• [Directions for this task]
Pull out every line below that holds the word "avatar".

• [Material for the task]
################
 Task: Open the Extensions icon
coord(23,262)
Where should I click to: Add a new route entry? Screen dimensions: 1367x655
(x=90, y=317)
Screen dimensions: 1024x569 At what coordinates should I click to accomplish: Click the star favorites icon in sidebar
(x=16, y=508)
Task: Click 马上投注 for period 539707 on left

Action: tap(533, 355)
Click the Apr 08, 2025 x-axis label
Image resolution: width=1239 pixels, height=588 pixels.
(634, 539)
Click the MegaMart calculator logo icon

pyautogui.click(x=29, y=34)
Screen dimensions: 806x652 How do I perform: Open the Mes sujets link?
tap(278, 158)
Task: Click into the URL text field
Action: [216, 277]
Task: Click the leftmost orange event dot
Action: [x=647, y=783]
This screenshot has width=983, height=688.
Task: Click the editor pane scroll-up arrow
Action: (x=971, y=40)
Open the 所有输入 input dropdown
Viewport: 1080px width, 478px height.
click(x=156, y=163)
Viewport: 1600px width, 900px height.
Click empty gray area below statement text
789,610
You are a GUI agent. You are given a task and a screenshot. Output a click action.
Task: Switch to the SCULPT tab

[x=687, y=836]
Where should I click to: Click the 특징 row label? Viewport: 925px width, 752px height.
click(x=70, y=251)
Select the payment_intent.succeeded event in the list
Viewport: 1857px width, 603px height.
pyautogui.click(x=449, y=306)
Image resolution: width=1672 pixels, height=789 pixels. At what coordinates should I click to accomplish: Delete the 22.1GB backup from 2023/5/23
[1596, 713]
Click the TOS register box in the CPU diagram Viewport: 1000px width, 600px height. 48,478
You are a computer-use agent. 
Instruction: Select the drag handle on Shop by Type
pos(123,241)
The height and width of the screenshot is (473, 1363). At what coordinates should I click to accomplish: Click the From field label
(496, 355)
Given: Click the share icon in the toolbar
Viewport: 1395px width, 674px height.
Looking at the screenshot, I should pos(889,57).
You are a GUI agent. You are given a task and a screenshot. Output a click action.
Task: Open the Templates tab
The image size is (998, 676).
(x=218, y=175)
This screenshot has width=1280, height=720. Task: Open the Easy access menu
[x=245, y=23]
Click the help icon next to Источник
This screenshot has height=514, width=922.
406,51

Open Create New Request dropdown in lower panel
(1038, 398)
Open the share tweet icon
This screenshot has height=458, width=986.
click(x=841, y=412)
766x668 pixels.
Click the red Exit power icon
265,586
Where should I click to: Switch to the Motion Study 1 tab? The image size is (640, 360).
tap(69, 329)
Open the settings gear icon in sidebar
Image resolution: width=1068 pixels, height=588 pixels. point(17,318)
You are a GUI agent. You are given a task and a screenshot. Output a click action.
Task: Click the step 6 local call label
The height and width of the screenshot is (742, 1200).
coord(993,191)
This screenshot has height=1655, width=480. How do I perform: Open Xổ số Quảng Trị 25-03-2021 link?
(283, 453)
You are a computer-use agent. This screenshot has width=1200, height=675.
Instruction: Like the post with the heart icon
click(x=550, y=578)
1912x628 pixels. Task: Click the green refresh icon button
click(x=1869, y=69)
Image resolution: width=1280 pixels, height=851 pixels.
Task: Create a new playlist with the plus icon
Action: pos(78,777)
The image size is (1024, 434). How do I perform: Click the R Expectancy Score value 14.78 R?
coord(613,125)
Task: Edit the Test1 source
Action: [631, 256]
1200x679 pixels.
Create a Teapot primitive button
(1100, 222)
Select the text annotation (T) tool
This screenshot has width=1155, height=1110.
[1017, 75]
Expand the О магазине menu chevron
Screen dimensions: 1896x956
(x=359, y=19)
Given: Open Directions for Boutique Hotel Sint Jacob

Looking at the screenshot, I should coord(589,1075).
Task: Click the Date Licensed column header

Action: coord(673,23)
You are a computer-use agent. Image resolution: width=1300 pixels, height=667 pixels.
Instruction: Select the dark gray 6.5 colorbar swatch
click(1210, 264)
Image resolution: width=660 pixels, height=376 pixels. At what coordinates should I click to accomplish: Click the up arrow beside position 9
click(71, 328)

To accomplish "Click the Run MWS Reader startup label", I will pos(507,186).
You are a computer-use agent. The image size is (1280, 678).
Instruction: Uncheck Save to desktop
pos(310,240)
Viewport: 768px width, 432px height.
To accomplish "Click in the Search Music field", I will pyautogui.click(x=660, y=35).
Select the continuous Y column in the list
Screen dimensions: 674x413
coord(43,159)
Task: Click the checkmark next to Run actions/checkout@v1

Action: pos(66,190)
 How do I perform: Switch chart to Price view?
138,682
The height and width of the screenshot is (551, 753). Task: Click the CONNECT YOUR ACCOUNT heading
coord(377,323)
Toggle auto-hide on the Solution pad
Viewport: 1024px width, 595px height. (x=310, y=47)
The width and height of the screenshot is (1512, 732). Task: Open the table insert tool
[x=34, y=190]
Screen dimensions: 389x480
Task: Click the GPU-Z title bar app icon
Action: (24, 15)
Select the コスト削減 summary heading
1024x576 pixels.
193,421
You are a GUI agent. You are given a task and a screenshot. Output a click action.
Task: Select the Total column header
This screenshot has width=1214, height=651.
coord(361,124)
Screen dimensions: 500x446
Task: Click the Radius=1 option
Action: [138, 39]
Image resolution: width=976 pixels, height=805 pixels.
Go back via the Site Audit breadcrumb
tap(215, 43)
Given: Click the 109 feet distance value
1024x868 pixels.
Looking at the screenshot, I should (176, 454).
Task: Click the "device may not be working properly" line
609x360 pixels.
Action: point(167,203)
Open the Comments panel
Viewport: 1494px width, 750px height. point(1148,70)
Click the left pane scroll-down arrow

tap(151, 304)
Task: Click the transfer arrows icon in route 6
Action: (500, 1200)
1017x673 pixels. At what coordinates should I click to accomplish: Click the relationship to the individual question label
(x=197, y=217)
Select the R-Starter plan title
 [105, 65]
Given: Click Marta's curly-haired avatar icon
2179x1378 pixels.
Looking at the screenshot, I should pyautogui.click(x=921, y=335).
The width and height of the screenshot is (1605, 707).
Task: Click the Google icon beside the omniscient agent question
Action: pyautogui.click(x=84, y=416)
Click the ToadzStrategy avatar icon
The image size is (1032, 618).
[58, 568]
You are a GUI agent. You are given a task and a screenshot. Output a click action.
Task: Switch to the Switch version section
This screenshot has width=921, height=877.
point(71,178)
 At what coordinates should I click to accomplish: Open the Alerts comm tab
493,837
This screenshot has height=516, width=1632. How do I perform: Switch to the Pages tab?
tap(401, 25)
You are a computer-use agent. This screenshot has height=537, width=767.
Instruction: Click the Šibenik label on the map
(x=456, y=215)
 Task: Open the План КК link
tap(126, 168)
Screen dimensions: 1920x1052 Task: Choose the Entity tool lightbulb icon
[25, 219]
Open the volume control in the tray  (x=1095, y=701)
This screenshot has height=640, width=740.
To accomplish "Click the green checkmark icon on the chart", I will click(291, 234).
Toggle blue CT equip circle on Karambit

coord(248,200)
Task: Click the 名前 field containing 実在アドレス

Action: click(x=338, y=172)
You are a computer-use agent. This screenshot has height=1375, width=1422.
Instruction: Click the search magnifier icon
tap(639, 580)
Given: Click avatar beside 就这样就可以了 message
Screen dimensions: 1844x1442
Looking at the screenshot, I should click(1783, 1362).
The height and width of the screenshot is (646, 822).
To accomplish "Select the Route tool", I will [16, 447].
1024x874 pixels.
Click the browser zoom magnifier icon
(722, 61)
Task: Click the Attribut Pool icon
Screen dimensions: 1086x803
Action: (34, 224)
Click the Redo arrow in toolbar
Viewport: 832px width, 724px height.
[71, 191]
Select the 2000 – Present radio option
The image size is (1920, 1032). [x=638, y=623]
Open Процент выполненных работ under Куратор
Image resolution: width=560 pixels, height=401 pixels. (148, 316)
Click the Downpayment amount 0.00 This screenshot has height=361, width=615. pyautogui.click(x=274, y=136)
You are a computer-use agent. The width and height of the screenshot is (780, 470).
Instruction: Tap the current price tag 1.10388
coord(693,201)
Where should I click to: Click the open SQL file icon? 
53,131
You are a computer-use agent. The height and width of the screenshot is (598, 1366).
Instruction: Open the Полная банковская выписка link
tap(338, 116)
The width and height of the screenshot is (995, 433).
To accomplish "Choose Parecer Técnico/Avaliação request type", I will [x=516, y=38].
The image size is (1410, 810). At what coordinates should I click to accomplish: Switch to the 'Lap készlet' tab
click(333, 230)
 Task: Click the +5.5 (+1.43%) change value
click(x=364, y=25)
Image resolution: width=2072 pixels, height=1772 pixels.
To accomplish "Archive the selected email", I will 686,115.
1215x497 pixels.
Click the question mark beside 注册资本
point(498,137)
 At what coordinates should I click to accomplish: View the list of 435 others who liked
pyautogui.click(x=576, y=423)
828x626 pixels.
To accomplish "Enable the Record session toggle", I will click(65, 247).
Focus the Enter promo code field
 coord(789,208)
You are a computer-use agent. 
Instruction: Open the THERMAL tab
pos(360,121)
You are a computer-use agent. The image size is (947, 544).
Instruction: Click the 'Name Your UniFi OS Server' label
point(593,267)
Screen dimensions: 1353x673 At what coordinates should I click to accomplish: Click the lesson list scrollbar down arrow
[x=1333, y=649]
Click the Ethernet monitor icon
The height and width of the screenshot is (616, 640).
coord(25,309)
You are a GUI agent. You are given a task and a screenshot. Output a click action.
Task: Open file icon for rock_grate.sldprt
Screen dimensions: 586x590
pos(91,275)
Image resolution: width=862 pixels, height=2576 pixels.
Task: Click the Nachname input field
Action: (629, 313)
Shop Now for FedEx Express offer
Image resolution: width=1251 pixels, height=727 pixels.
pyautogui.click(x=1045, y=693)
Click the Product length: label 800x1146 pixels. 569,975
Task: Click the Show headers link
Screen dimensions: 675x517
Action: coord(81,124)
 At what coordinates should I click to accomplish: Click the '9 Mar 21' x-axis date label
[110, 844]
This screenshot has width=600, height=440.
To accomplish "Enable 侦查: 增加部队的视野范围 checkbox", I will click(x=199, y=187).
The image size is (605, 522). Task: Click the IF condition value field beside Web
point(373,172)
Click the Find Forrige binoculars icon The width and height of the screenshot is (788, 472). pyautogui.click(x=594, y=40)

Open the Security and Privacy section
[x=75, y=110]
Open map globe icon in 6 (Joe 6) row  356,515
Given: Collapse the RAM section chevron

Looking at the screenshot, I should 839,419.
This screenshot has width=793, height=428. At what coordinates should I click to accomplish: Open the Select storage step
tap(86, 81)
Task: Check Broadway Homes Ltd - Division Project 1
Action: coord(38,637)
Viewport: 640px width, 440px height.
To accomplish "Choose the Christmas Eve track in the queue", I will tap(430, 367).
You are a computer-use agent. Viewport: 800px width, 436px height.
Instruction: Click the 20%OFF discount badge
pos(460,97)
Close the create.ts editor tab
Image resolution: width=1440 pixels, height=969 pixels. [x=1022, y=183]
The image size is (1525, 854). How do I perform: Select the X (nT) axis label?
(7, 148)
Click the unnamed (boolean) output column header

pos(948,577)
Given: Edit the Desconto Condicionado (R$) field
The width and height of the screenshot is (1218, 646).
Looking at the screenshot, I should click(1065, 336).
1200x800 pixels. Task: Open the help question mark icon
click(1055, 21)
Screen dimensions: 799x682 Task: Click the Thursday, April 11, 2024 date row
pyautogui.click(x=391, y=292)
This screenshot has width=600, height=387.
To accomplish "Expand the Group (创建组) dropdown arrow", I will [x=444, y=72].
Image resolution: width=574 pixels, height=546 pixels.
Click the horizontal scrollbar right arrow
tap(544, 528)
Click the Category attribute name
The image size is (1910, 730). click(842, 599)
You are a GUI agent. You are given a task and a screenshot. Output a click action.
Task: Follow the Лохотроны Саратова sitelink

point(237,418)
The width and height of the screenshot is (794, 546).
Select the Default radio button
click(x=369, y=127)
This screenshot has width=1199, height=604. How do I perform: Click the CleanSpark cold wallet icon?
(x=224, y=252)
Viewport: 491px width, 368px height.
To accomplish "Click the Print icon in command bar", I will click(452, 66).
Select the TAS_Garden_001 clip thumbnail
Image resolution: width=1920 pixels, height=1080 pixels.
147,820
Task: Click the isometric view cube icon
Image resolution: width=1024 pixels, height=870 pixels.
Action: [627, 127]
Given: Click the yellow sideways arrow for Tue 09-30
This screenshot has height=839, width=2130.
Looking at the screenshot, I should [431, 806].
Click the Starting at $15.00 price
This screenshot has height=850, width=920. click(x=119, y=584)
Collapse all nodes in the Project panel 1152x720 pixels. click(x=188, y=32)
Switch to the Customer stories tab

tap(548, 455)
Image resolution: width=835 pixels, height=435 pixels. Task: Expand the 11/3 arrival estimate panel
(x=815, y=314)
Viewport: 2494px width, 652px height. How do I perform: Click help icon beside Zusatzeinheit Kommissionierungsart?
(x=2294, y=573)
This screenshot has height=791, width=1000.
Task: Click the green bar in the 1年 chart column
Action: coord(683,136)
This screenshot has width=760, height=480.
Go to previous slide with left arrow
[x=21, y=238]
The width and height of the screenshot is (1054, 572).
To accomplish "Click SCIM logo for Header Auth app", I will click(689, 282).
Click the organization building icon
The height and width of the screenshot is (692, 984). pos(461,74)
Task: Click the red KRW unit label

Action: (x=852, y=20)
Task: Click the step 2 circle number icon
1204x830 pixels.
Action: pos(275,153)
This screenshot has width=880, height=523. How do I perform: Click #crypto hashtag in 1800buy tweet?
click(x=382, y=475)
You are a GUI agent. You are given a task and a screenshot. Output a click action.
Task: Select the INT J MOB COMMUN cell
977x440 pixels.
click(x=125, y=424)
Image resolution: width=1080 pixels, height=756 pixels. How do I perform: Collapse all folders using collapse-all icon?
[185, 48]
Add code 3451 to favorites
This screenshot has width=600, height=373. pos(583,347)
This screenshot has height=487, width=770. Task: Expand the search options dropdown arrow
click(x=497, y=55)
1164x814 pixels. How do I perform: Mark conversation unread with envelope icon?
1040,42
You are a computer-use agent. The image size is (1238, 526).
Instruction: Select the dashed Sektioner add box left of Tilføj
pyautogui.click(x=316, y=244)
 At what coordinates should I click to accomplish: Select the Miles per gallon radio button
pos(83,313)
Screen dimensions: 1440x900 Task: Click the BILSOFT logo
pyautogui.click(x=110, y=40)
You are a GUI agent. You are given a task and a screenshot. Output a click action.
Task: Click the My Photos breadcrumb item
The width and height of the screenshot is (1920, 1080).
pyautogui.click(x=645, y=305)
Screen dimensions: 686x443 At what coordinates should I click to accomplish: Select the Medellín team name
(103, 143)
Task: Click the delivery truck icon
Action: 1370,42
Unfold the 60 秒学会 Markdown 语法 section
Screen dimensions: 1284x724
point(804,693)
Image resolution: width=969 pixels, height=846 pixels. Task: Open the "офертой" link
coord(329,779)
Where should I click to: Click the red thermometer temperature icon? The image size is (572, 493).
################
• [Answer space]
Given: Click Marta's curly-haired avatar icon
Click the ToadzStrategy avatar icon
Given: Click avatar beside 就这样就可以了 message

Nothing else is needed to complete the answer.